* **INSTRUCTIONS FOR THE TASK**:
Write the material out again, line by line, exactly as it is.
= Beginning of Section =
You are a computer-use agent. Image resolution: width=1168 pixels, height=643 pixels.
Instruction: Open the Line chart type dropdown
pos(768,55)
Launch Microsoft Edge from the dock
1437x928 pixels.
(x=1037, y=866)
= End of Section =
* **ANSWER BOX**:
You are a computer-use agent. Image resolution: width=1168 pixels, height=643 pixels.
Instruction: Open the Line chart type dropdown
pos(768,55)
Launch Microsoft Edge from the dock
1437x928 pixels.
(x=1037, y=866)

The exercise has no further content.